- Original language: Italian
- Written by: Dario Fo

= Trumpets and Raspberries =

Play written by Dario Fo

Trumpets and Raspberries (Italian title: Clacson, trombette e pernacchi) is a satirical play by Dario Fo, first performed in 1981.

==Plot summary==
The fictional plot revolves around a real political figure, Gianni Agnelli, head of the Fiat corporation from 1966 to 2003. When Agnelli is disfigured in a failed kidnap attempt, he is rescued by Antonio, one of his Fiat employees. Antonio flees the scene when people start shooting at him, leaving his jacket on Agnelli's body. Agnelli is taken to hospital in Antonio's jacket, where he mistakenly has his face reconstructed in Antonio's likeness. Farcical confusion ensues.

==List of characters==
- Antonio Berardi / Gianni Agnelli (normally played by the same person)
- Rosa Berardi
- Lucia
- Police Inspector
- Magistrate
- Doctor
- Secret Agent Leader Fellini
- Policeman
- Man with Fridge
- Secret Agents / Orderlies
- Statue

==Translations==
- Fo, Dario.
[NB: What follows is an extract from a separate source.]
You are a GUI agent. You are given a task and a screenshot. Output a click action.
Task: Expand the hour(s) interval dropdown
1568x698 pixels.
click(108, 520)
Trumpets and Raspberries, trans. Ed Emery.
- Fo, Dario. About Face. trans. Ron Jenkins, New York: Samuel French.

A performance of the Kurdish language adaption of the play was banned by representatives of the Turkish Government because the content of the play was deemed to support the Kurdistan Workers' Party (PKK).